There is no cure for autism, but there are enabling treatments that improve symptoms and increase the quality of life of patients and families. On the occasion of World Autism Awareness Day which occurs on April 2nd, the Bambino Gesù Pediatric Hospital – which treats around 500 patients every year in the Center for Autism Spectrum Disorder – reaffirms the need for effective therapeutic and sustainable interventions at the same time, both for families and for the national health system, such as Cooperative Parent-Mediated Therapy (TMGC). Over 150 are the ASL operators trained by specialists of the Holy See Hospital on this specific therapy in the last two years, despite the difficulties associated with the pandemic. The streaming event organized by Bambino Gesù in collaboration with ANGSA (National Association of Parents of Autistic Subjects) Lazio and Gruppo Asperger Lazio is dedicated to “Autism beyond the medical gaze”. The event will take place in the afternoon of April 2nd with experiences and testimonies of families and patients with autism. In the morning, at the Nobili Auditorium of the S. Paolo site, a scientific conference is scheduled: “From research to clinical practice and the organization of services”.
COOPERATIVE PARENTAL MEDIATED THERAPY
According to the Istituto Superiore di Sanità in Italy, autism spectrum disorders affect 1 out of every 77 children and about 500,000 families. Patients generally have difficulties in mutual social interactions and communication. Parental Mediated Cooperative Therapy (TMGC) is a parent coaching technique that helps parents to relate as effectively as possible with their child. The course lasts 6 months: it starts once a week with a meeting of about 2 hours and ends with a monthly meeting. Parents learn to implement interactive behaviours that favour the development of social and communicative skills in the child, as well as increasing the parents’ sense of self-efficacy and reducing their stress.
“A 2020 Bambino Gesù randomized trial of Cooperative Parent-Mediated Therapy developed by our team”, says Dr. Giovanni Valeri, head of the Center for Autistic Spectrum Disorder – highlighted positive results on the improvement of socio-communicative skills in preschool-age children with autism. A recent meta-analysis on parent-mediated interventions identified 30 randomized trials of this type worldwide, and our study is unique among EU countries”.
COLLABORATION WITH THE TERRITORY
In the process of taking charge of the patient with autism problems, the relationship with the territorial structures of the ASL and the psychologists and therapists who will follow the child after the diagnosis is fundamental. “Today there is a lot of debate about therapies for autism – adds Valeri – because not only their effectiveness is at stake, but also their sustainability on the part of families who often bear heavy burdens when the public service fails to satisfy the request for support”.

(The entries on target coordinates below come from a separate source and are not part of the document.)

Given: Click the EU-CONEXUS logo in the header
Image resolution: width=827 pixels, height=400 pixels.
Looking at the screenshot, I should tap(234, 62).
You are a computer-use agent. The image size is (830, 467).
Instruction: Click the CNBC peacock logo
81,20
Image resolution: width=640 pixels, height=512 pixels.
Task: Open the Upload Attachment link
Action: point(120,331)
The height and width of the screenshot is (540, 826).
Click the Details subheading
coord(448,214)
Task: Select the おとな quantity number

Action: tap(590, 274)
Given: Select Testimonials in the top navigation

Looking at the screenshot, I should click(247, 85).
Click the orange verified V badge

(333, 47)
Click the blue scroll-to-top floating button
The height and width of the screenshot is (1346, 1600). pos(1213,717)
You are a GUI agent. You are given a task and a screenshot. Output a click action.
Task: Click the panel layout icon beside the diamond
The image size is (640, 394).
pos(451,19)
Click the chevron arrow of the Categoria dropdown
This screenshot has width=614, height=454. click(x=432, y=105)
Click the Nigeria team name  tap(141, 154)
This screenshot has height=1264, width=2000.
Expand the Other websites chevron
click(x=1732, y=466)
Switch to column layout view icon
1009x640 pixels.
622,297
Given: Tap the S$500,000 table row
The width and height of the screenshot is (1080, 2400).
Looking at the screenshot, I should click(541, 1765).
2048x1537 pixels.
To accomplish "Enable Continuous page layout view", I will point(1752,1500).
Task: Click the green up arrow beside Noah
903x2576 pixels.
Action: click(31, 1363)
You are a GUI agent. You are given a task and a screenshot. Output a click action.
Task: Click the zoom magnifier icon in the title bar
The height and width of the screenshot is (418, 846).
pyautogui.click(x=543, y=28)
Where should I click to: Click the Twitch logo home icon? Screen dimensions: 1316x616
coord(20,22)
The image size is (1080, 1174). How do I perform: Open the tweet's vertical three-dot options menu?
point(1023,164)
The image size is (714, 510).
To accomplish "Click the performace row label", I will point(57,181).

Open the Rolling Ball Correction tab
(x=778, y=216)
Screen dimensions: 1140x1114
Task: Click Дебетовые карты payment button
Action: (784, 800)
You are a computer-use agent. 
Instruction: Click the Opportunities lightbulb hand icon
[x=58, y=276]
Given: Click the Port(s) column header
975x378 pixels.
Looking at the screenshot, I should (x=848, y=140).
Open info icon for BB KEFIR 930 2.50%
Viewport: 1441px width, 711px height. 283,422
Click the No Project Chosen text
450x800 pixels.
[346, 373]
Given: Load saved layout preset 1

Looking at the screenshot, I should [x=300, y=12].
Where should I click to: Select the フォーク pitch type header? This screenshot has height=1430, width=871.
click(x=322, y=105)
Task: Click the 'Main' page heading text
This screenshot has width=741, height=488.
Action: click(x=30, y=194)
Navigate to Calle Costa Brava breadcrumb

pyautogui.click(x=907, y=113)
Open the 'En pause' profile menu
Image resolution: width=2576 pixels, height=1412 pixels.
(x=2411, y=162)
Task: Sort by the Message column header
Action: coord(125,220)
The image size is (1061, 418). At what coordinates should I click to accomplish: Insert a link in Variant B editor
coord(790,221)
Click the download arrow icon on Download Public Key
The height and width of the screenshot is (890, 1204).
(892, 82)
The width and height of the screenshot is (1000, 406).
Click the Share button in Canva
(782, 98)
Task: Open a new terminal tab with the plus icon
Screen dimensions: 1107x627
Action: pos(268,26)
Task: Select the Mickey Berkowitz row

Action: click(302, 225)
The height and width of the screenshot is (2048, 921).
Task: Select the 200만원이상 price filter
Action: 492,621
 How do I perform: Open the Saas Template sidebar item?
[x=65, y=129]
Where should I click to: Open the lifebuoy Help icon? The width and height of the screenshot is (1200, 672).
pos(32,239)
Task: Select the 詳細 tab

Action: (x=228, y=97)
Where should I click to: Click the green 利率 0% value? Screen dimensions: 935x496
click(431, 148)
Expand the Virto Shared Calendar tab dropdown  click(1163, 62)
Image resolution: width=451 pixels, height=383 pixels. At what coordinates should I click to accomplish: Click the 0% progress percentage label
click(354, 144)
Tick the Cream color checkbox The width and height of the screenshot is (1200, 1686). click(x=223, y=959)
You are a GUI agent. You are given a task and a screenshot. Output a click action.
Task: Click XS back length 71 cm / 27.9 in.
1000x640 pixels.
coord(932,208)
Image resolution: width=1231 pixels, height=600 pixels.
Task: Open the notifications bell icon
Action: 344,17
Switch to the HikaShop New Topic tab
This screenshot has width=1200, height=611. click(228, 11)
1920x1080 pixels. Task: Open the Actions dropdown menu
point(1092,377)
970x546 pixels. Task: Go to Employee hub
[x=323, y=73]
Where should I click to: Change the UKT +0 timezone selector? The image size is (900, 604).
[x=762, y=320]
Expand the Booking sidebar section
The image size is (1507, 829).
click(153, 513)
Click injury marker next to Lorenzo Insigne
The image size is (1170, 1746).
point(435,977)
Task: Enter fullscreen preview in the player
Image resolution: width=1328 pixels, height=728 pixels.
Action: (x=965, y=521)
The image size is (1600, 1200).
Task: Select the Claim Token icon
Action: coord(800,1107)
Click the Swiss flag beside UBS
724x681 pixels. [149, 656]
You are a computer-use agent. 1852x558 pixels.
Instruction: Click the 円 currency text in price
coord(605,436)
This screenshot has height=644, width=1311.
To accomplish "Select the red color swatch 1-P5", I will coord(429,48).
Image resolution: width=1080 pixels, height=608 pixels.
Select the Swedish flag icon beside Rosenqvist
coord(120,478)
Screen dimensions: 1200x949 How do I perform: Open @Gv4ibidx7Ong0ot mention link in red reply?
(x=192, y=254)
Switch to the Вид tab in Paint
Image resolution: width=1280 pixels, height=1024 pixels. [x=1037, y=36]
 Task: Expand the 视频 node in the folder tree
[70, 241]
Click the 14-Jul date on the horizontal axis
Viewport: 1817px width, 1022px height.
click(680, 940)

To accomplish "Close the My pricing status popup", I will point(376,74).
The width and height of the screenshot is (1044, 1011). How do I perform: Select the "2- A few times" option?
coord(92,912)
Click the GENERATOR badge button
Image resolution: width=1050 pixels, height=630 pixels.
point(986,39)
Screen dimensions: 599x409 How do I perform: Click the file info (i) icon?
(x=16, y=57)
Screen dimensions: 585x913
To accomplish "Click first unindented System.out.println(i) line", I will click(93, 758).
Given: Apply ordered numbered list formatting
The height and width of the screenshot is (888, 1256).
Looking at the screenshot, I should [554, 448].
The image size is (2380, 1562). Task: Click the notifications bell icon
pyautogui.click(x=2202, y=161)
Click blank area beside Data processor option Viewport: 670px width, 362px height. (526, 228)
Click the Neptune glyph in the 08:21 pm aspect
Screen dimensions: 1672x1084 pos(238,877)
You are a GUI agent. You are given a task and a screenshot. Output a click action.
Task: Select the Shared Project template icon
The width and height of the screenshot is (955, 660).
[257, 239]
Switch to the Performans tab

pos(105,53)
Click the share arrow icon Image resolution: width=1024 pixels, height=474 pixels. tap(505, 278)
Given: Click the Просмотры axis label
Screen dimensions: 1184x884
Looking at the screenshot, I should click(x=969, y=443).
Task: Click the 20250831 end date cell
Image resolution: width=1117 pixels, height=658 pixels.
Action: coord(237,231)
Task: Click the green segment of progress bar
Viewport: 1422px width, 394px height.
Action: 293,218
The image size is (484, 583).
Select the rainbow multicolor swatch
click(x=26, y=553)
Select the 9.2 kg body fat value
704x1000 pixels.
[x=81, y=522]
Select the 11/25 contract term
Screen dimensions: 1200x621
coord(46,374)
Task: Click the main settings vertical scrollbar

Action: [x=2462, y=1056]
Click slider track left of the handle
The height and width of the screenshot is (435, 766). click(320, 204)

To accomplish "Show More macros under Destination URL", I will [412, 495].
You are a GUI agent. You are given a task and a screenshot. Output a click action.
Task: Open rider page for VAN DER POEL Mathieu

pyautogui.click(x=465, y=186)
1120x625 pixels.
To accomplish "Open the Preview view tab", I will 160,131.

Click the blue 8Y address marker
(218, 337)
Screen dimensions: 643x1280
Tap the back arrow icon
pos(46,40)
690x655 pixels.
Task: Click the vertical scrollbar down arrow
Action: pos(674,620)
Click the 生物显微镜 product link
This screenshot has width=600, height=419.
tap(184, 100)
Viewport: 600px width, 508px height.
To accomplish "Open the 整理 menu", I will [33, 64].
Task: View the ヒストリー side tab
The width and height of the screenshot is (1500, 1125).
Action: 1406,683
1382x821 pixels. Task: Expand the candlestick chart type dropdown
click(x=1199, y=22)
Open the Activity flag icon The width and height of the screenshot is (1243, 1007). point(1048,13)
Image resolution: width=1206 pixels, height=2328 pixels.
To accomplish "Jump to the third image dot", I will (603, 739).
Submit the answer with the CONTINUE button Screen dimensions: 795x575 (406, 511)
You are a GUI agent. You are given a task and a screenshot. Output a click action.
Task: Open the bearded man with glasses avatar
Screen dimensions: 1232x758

“The training of family members on the model of Mediated Therapy with Cooperative Parents – explains Valeri – provides for 6-8 hours with the specialists each month. The intervention of an ASL therapist with an individual patient, on the other hand, is quantified between 15 and 20 hours a week, therefore between 60 and 80 a month”. The socio-communicative strategies mediated by the parents do not replace the therapist’s intervention, but “can provide immediately after the diagnosis until other local resources are activated and, in any case, reduce the intensity of the individual intervention with the patient”.
Together with the training of family members, the Holy See Hospital has promoted, in the last two years, training courses on the TMGC model in various Italian ASLs. Over 150 operators trained in Lazio, Sardinia and Emilia-Romagna, while similar initiatives are planned in Tuscany and Campania. “The hope – says the head of the Center for Autistic Spectrum Disorders – is that in turn trained operators will be able to take care of the training of other operators and families, with a beneficial cascade effect”.
It is intuitive, among other things, that by reducing the operators’ commitment with a single patient thanks to the training of parents, the territorial structures will be able to take care of more patients with autism spectrum disorder and respond to an ever growing request of intervention.
AN EXPORTABLE MODEL
The combination of effectiveness and sustainability makes the Cooperative Parenting Mediated Therapy model adaptable to other contexts in the world as well. Since 2014, Bambino Gesù has been using it in a collaborative project with the hospital of Karak, in Jordan, aimed at the treatment of neurological and neurodevelopment disorders. The World Health Organization has adopted it as a pilot project within the global health reform program it is carrying out in Jordan, believing that the Italian inclusive model fully corresponds to the model for taking charge of age-related evolutionary neuropsychic disorders advocated by OMS. Furthermore, the TMGC model of Bambino Gesù was recently the subject of an online training course for operators of a rehabilitation center for developmental disabilities and autism in Mexico City, as part of a project financed by the Italian Bishops’ Conference and promoted by the ReTe Institute (Research and therapy in the developmental age), of which prof. Stefano Vicari, Head of Neuropsychiatry of Childhood and Adolescence of Bambino Gesù.